[[ EXCERPT TO READ open ]]

1. 4.6 fWAR. That's a success. Not a home run, but a success.
2. 10.2 fWAR.
3. 9.1 fWAR
4. Fail
5. 1.9 fWAR
6.  Fail
7. 1.4 fWAR
8. Fail
9. 2.0 fWAR
10. Fail
11. 4.8 fWAR
12. 4.2 fWAR
13. 10.6 fWAR
14. Fail
15. Fail
16. 5.3 fWAR
17. Fail
18. Fail
19. 3.3 fWAR
20. 9.5 fWAR
21. 1.5 fWAR
22. Fail
23. Fail
24. 8.2 fWAR
25. Fail
26. Fail
27. Fail
28. Fail
29. Fail
30. Fail
31. 10.5 fWAR
32. Fail
33. Fail
34. Fail
35. 8.7 fWAR - Brent Rooker
36. Fail

Lewis has superior value over 26 of the 36 first rounders. 72nd percentile so far.  Fail is anything under 1.0 career fWAR

Verified Member
Posted

When you look at the whole draft there has been no real great players.  Even some of the all-stars taken later in draft are only all-stars by mostly defaults by nature of needing one. This was just a bad draft it looks like.  No real long term all-star or possible HOF type guys.  

Posted

Those top five picks indeed ended up being pretty underwhelming, as were most picks in the first two rounds of that 2017 draft.

[[ EXCERPT TO READ closed ]]
[[ SUPPLIED RECORDS open ]]

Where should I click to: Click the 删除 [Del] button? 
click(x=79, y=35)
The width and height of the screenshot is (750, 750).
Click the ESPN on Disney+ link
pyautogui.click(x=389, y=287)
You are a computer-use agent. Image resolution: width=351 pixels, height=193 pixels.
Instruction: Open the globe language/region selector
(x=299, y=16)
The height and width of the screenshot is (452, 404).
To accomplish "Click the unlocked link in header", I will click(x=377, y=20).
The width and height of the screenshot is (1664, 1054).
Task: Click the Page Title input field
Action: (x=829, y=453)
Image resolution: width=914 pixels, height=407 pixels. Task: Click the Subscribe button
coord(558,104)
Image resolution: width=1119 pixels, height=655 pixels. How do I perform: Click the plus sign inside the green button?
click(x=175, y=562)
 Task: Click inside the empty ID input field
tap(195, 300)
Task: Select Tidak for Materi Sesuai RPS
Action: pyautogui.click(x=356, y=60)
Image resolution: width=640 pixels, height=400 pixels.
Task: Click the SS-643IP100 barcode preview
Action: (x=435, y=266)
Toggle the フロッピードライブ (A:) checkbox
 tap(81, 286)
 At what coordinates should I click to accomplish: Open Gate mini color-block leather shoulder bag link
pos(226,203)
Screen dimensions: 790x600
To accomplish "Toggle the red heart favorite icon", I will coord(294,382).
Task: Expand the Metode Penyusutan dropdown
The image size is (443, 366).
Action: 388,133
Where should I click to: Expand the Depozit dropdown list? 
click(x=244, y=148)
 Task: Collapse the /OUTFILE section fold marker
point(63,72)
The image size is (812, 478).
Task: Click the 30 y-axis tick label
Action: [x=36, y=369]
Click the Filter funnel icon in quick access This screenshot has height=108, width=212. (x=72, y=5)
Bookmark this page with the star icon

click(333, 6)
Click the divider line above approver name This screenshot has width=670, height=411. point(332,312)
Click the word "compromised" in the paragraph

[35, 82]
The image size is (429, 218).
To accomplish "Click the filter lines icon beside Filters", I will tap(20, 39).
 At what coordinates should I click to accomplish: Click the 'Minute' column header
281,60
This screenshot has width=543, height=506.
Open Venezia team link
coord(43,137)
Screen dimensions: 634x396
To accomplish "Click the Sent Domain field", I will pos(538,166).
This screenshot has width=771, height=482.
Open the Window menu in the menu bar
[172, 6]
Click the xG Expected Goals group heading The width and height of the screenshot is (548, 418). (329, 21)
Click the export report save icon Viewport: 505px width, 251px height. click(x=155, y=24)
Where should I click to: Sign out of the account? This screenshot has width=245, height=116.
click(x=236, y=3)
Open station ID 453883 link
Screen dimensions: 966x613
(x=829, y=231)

[[ SUPPLIED RECORDS closed ]]

### PROBLEMS AND TASKS
- a) Rewrite the 2017 draft excerpt between "Verified Member" and "that 2017 draft.", inclusive, replacing "underwhelming" with "disappointing".
- b) Continue the 2017 draft excerpt from its final sentence.
The listing above comes from a different source than the 2017 draft excerpt.

### ANSWERS FOR THIS EXERCISE
- a)
Verified Member
Posted

When you look at the whole draft there has been no real great players.  Even some of the all-stars taken later in draft are only all-stars by mostly defaults by nature of needing one. This was just a bad draft it looks like.  No real long term all-star or possible HOF type guys.  

Posted

Those top five picks indeed ended up being pretty disappointing, as were most picks in the first two rounds of that 2017 draft.

- b)
There were some intriguing players picked later in the first round of the draft, including Jo Adell (10), Jake Burger (11), Shane Baz (12), Trevor Rogers (13), Clarke Schmidt (16), Heliot Ramos (19), Tanner Houck (24), and Drew Rasmussen (31). The Twins used a first-round compensation pick to select Brent Rooker (35). Some good major league players on the list, some All-Stars (including Rooker, but alas, not with the Twins), but no real superstars.

The second round included Luis Campusano (39), Griffin Canning (47), Gavin Sheets (49), MJ Melendez (52), Mark Vientos (59) and Daulton Varsho (68). Any of those would have been much better draft choices than who the Twins took with the very first pick of the second round - high school righthander Landon Leach (37). Ouch.

All in all, 2017 was a pretty slim draft, but the Twins could have had better than what they ended up with over those first two rounds.  

Posted

Wright was the guy I wanted, he did provide some value but he fell off a steep cliff... like most the others. I never got the fascination with McKay as a high pick.

Too bad we got nothing from Enlow, IIRC they spent most the money that they saved by drafting Lewis by paying him overslot. The MLB draft is such a crapshoot, seemed like it was a decent gamble to try to hit on one of the two of Lewis or Enlow than putting their eggs into one basket.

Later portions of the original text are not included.